[Saved entries]
--- --- ---
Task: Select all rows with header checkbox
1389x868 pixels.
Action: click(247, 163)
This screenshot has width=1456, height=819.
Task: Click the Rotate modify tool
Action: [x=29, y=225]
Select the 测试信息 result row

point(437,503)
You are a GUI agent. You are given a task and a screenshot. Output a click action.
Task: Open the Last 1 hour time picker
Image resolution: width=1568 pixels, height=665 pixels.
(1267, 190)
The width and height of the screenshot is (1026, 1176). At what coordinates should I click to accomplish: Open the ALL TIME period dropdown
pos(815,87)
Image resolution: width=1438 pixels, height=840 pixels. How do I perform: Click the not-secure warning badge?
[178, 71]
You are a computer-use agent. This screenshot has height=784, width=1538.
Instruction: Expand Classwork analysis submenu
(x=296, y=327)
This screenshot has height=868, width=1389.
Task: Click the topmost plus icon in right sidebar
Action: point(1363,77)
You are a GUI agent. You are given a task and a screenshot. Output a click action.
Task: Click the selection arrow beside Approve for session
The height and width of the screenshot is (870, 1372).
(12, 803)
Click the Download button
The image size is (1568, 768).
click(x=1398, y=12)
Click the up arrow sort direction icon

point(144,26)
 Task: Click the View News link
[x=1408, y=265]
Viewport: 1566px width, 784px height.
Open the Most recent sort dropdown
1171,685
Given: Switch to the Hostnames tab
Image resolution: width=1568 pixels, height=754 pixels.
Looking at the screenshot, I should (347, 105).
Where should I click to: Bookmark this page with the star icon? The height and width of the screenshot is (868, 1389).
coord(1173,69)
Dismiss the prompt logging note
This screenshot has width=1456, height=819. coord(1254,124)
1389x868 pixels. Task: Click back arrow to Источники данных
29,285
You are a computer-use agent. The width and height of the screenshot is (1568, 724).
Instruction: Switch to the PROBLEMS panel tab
--- --- ---
[Work task] Having read the records above, reproduce each one exactly.

[Problem solution]
Task: Select all rows with header checkbox
1389x868 pixels.
Action: click(247, 163)
This screenshot has width=1456, height=819.
Task: Click the Rotate modify tool
Action: [x=29, y=225]
Select the 测试信息 result row

point(437,503)
You are a GUI agent. You are given a task and a screenshot. Output a click action.
Task: Open the Last 1 hour time picker
Image resolution: width=1568 pixels, height=665 pixels.
(1267, 190)
The width and height of the screenshot is (1026, 1176). At what coordinates should I click to accomplish: Open the ALL TIME period dropdown
pos(815,87)
Image resolution: width=1438 pixels, height=840 pixels. How do I perform: Click the not-secure warning badge?
[178, 71]
You are a computer-use agent. This screenshot has height=784, width=1538.
Instruction: Expand Classwork analysis submenu
(x=296, y=327)
This screenshot has height=868, width=1389.
Task: Click the topmost plus icon in right sidebar
Action: point(1363,77)
You are a GUI agent. You are given a task and a screenshot. Output a click action.
Task: Click the selection arrow beside Approve for session
The height and width of the screenshot is (870, 1372).
(12, 803)
Click the Download button
The image size is (1568, 768).
click(x=1398, y=12)
Click the up arrow sort direction icon

point(144,26)
 Task: Click the View News link
[x=1408, y=265]
Viewport: 1566px width, 784px height.
Open the Most recent sort dropdown
1171,685
Given: Switch to the Hostnames tab
Image resolution: width=1568 pixels, height=754 pixels.
Looking at the screenshot, I should (347, 105).
Where should I click to: Bookmark this page with the star icon? The height and width of the screenshot is (868, 1389).
coord(1173,69)
Dismiss the prompt logging note
This screenshot has width=1456, height=819. coord(1254,124)
1389x868 pixels. Task: Click back arrow to Источники данных
29,285
You are a computer-use agent. The width and height of the screenshot is (1568, 724).
Instruction: Switch to the PROBLEMS panel tab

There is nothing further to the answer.